I’m not sure whether to call this a comedy or a lust fest, but it has something to do with sports. Host Paul DeBoy keeps the tone light and sexy with an effusion of double entendres and campy looks at sports “heroes” like Tanya Harding.

There are mock interviews (with a gay horse), mock sports tips, and much attention to athlete’s butts and chests, including a top 10 “hotties of the week.” The opening shots of bare-chested jocks tossing a ball is pure ’80s porn, but DeBoy injects enough humanity to maintain some balance.

At a Montreal swim meet, he interviews both the local swim studs and a 71-year-old woman who has just set a provincial record. The jocular tone may wear thin after a while but at the moment it’s funnier than most of the stuff on The Comedy Network.

Shout

Pride’s flagship magazine show, Shout, showcases queer movers and shakers, usually in two interview segments and a first-person inspirational moment. Typical subjects: an all-female production of A Midsummer Night’s Dream, a queer comic, a transsexual activist.
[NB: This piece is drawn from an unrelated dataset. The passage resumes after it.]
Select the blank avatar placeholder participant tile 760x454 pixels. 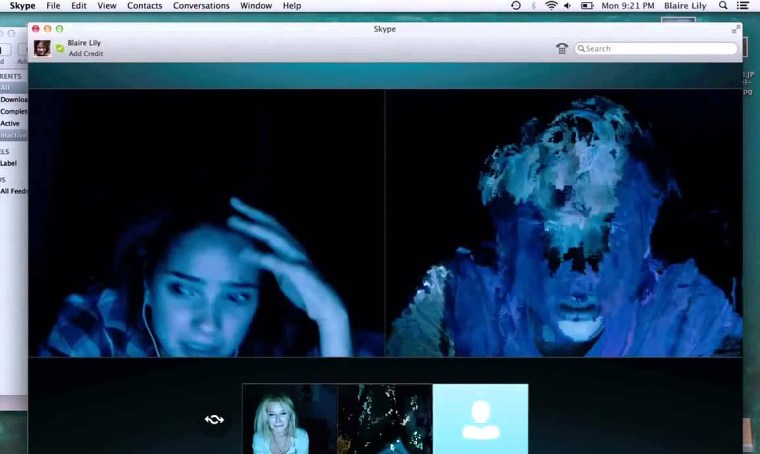(480, 419)
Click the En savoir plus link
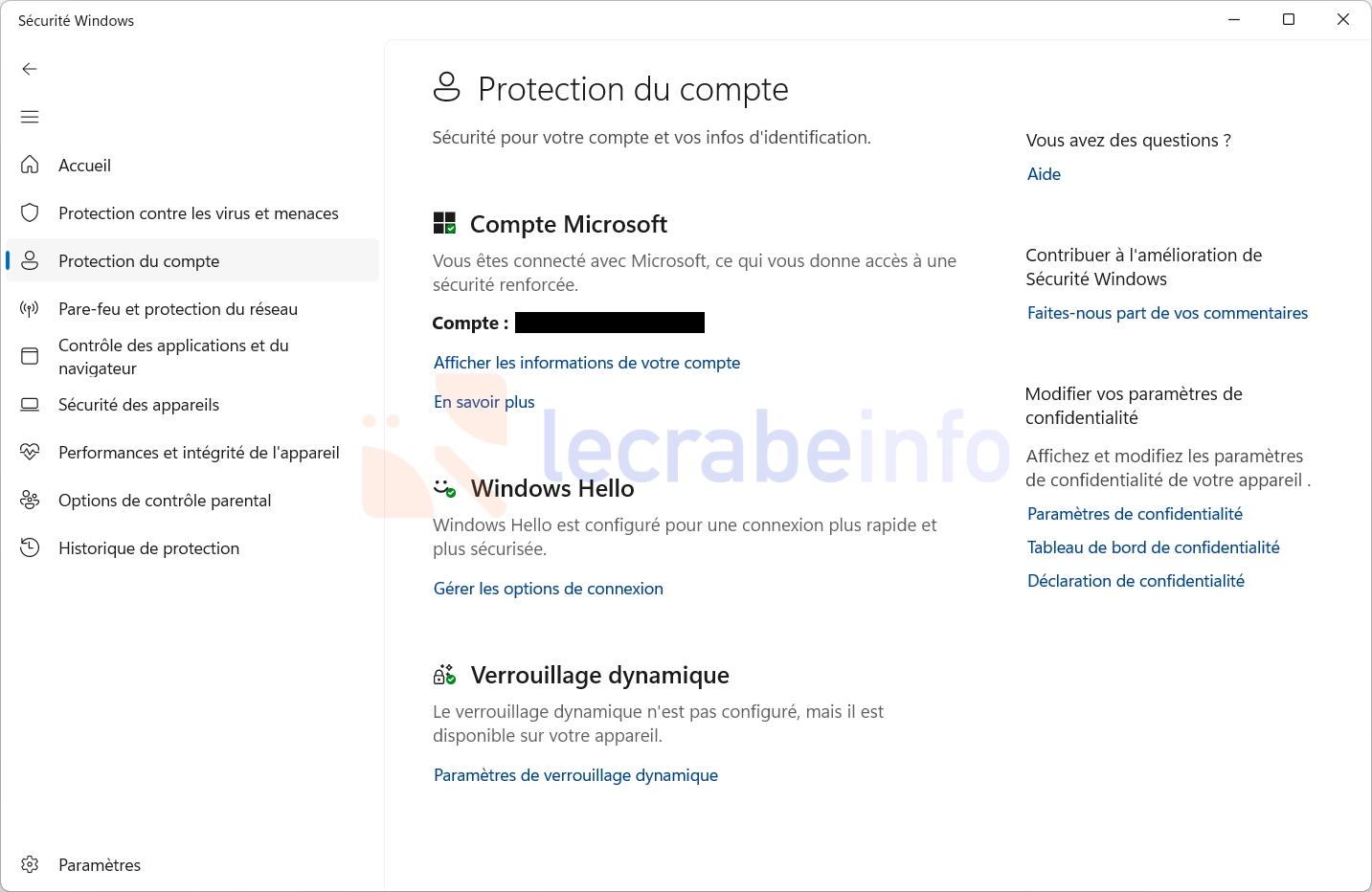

Like every queer magazine show to date, from Citytv’s Queer Television to PBS’s In The Life, Shout is a little high on the rah-rah quotient. Just for a change, I’d like to see some dirt on “us” rather than “them.” This late in the coming out process, the community could stand a little criticism.

Metrosexuality

Surely the most inventive show on TV – maybe a little too inventive. The buff, evenly pigmented people who inhabit this colourful British soap create a queer groove, where all the truly with-it types are gay and everyone else is trying to be.

Stylistically, it’s a mix of Mad Max, My Beautiful Laundrette, ’70s glam rock and full-fashion drag. Content-wise, it’s utopian and complicated. “I’m your ex-boyfriend’s current boyfriend,” says youthful Bambi who’s dating middle-aged, punkish Robin who is divorced from blond, dreadlocked Max, who fusses over their hunky son Kwame (the show’s major straight) who pines for a nervous model and hangs out with gay friends dressed in classic Carnaby St. Got it?
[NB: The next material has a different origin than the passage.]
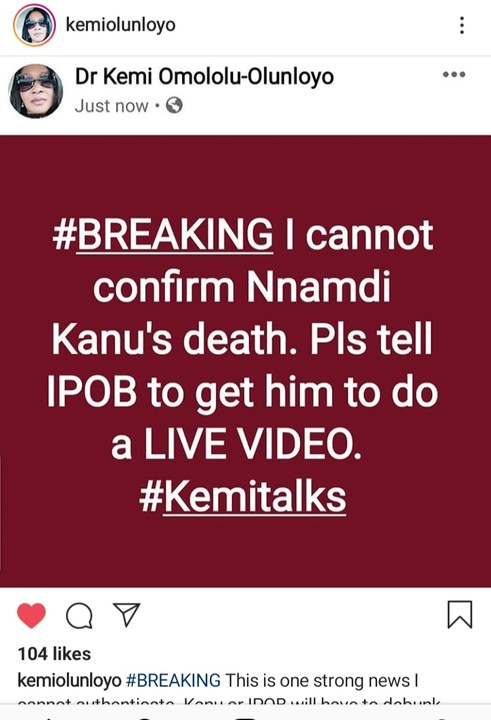
Task: View the 104 likes list
Action: 54,653
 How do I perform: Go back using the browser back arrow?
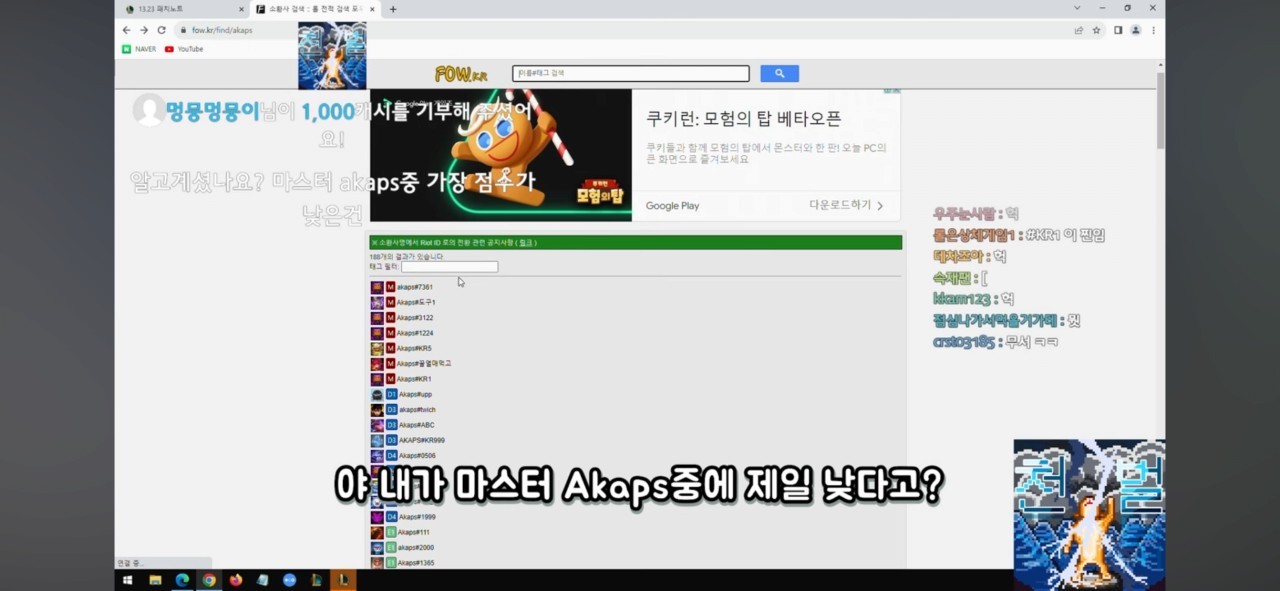click(x=126, y=30)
You won’t for long. Not unless your eyes are permanently stuck in REM mode. Hectic editing accentuated by swooshy sound effects ensure you’re always playing catch-up. Flash, fun and frantic, Metrosexuality is a fevered antidote to the tidy liberalism of most US TV, but in its own way it’s just as sentimental. Parents care deeply, ex-lovers remain friends and true love triumphs. Fun, but a little bit goes a long way.

Urban Fitness TV

A mix of fashion, fantasy and how-to advice, Urban Fitness works best when it sticks to the advice. Host Derek Noble offers detailed tips on sprouting recognizable abs and delts that might actually save you a trip to the personal trainer. They’re actually helpful. But the fantasy stuff – kite-surfing in South Beach – looks overly familiar and the show is a tad bland. Except for the close-ups of a baby-smooth guys you wouldn’t know it was a gay show.

A gay neutral interview with a female basketball player leaves you guessing.

Dyke TV

Most of these New York-produced news magazines debuted in the US so the news segments are dated, not to mention slow. Host Ann Northrop reads with pon-der-ous authority. Most of the other segments are staples of community programming – interchangeable profiles of sports leagues, pride rallies and other righteous organizations that can do no wrong. Fine stuff if you haven’t already got your monthly fix of rainbow flags. Of the segments I’ve seen, the best was a streeter on dyke fashion, conducted by two women wandering through the Brooklyn Pride parade. It was fun, affectionate and mercifully flip.

Bump

Co-produced by Pink Triangle Press (which publishes Xtra), this gay travel show is the slickest of the Canadian lifestyle shows. Host Shannon McDonough is a real find, one of those rare people who actually looks happy on camera, and the pacing is exemplary. Each week, it’s a different gay-friendly destination, with opening honours going to San Diego, home to great surf and spiffy sand.

If some of the footage looks appallingly familiar – shirtless boys and rainbow flags – there is lots of useful information on everything from hang gliding to bars and beaches. Better yet, it almost made me want to visit.